Operating System - HP-UX
1833184 Members
3235 Online
110051 Solutions
New Discussion

LAN access fails every after 7 days

 
cam9269
Regular Advisor

LAN access fails every after 7 days

Hi All,

We've been having this recurring issue with one of our rp7400's. The LAN access fails every week and we had to reboot the server to revive it.

I have the following NIC installed
LAN0 - 10/100MBps - telnet access
LAN7/8 - APA LAN900 - NFS link
LAN1/2 - FDDI - Backup link

Currently, LAN7 has issues with it link, so whenever we boot the machine up APA complains that one link is down, so LAN8 takes over the APA group.

For the next 6 days, everything will be ok with the network access. Then on the 7th day, we start to experience packet loss as seen thru the ping tests. Then shortly, access to LAN0 and LAN900 is dead.

I've been playing with the idea of a dead gateway detection, but am not really sure about it.

The thing is, when we loose the connection, LAN8 logs errors in nettl saying it's link has gone down also, which leaves LAN900 nothing, which makes it go into disaster.

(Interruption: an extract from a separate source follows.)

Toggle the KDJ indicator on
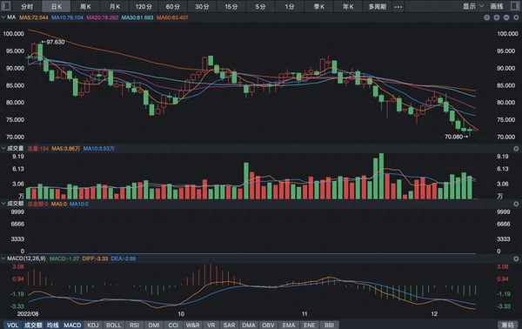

So, I was thinking, since DGD is activated on our server, it could've very well have been triggered by LAN900 going down.

But, LAN0 is only incessible thru the other subnets, users in the same subnet can still access the server.

I need ideas to bounce off from. would really appreciate your inputs.

TIA!
10 REPLIES 10
Bill Hassell
Honored Contributor

Re: LAN access fails every after 7 days

I can't think of a good reason to ever enable DGD. All it does is silently disable network connections. And many network departments turn off ICMP (ping) responses for security reasons. It make the sysadmin job very painful.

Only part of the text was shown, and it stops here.